If  someone you know is hurting, please follow my friends’ example and be there. Trust that your smile, hug or words spoken from the heart will be just right — just as it was with Cindy’s card. In it, she shared one of her favorite Bible verses. May it encourage you as much as it does me.

For know the plans I have for you,’ declares the Lord, ‘plans to prosper you and not to harm you, plans to give you hope and a future.

Jeremiah 29:11

Wife-widow-warrior: A new journey

On Jan. 27, 2015, my husband of 39 years made me a widow.

He died, alone, at a VA hospice while my son and I stepped away to grab a bite to eat. We were only gone for a half-hour. Death was inevitable, of course, but nothing prepares you for the shock of stroking your husband’s cheek and finding it is already cold.

So painful. So empty. So final.

A Vietnam War veteran, Joe developed Parkinson’s disease from exposure to Agent Orange.
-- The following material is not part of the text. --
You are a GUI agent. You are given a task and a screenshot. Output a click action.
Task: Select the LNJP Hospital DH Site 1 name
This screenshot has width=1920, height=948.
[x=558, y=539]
Parkinson’s is a hideous way to die. By 2014, the brilliant and brusque Ph.D. candidate I met at the University of Oregon in 1973 could no longer brush his own teeth, put his clothes on, walk to or use the toilet on his own, or even swallow baby food when the end was near. He was broken and demented.

Our 38-year-old son and I took care of him at home for as long as we could, with the help of aides who came every night to bathe him and tuck him into bed. I persevered when he got up 17 times one night, stumbling to the bathroom, forgetting why he’d gone there, then stumbling back to bed. Over and over and over again. But when Joe fell to the hardwood floor trying to get out of his wheelchair and then fought my efforts to get him up, the time had come to send him to a nursing home. He understood immediately when I told him.

“I won’t go,” he vowed.

“You have to go,” I replied. “We can’t keep you safe at home any more.”

We visited every weekend and, when we could, during the week. Even as Joe’s condition worsened, he never failed to recognize us. His eyes always brightened when he saw us coming. Even as he lay motionless, in a coma, for his final 11 days on Earth, we saw smile lines crinkle at the corners of his eyes when we spoke to him. That small sign of recognition was a gift from God. I knew it then — and am more certain of it with every passing day.

I am starting this blog to chronicle my journey from wife to widow to warrior. (I’ll explain the warrior part later.) Maybe writing will be relief for me as I mourn. Or maybe something will speak to someone else embarking on a similar journey.

Widowhood has made me keen to God’s presence. This new chapter — likely the final one of my life — is about trusting Him and learning to be alert as He shows me the way.  It’s about sharing my blessings.

I don’t know where this new journey will take me, but I am hopeful and not afraid.